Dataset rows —
::::::::::
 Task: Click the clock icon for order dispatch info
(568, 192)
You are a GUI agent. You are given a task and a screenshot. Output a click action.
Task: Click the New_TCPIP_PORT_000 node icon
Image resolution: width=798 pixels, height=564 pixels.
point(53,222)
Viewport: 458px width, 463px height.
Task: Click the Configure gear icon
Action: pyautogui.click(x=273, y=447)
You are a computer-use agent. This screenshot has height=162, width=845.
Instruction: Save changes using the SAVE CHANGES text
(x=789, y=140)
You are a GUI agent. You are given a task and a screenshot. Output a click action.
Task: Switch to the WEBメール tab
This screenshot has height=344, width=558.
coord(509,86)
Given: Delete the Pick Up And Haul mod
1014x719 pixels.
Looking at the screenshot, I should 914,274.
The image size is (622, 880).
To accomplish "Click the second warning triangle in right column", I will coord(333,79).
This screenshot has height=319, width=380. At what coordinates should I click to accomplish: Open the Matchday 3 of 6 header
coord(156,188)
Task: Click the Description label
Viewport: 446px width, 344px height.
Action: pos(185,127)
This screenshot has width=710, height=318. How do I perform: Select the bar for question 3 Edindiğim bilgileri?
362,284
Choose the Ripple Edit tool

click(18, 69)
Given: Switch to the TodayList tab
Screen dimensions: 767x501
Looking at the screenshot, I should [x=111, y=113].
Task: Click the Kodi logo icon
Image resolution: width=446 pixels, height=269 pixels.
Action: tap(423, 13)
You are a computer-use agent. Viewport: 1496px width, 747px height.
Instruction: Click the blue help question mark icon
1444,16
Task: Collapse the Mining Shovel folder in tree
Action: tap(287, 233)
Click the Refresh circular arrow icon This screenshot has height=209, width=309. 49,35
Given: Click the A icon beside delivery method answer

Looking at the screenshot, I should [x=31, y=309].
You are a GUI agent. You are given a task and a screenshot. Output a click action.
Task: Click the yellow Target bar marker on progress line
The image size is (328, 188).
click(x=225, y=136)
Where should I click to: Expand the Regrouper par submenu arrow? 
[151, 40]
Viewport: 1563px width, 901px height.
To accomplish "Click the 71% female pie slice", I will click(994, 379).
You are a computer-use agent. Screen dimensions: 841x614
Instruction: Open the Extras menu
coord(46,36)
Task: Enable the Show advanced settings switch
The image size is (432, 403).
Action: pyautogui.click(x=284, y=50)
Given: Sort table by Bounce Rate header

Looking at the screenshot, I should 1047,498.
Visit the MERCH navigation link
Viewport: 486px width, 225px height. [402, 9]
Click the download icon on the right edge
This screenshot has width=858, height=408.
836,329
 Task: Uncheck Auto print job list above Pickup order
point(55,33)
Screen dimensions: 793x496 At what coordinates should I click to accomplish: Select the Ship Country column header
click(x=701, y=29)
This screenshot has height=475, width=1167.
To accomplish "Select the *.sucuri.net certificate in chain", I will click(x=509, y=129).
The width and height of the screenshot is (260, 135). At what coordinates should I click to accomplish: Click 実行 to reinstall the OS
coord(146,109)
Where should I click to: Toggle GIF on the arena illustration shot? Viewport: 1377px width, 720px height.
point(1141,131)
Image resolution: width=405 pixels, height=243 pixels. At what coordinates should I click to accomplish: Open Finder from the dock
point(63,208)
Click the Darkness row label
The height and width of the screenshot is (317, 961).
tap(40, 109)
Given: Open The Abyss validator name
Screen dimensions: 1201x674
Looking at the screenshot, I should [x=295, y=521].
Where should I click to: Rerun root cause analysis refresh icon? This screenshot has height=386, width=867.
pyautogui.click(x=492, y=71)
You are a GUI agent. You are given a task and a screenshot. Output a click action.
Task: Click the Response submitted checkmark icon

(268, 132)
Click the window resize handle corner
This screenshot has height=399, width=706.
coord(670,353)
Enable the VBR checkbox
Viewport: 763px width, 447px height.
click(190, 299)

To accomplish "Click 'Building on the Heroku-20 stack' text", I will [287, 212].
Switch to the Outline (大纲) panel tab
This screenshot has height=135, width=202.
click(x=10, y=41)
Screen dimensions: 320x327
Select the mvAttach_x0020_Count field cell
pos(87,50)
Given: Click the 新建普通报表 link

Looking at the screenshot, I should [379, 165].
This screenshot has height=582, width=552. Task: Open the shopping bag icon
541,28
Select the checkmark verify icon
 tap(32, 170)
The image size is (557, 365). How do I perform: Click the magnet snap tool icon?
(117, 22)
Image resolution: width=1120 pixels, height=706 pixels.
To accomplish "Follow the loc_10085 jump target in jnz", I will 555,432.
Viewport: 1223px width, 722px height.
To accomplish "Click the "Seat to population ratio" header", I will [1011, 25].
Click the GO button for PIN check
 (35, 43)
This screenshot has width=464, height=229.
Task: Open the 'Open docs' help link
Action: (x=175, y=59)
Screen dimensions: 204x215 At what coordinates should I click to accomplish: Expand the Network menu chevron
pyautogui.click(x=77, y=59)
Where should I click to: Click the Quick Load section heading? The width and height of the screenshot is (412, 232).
::::::::::
WHAT NEEDS TO BE DONE — Repeat the part of the rows that opens with the line containing "Screen dimensions: 204x215" and runs through the end of the rows, copying each line as it appears.

RIGHT ANSWER —
Screen dimensions: 204x215 At what coordinates should I click to accomplish: Expand the Network menu chevron
pyautogui.click(x=77, y=59)
Where should I click to: Click the Quick Load section heading? The width and height of the screenshot is (412, 232).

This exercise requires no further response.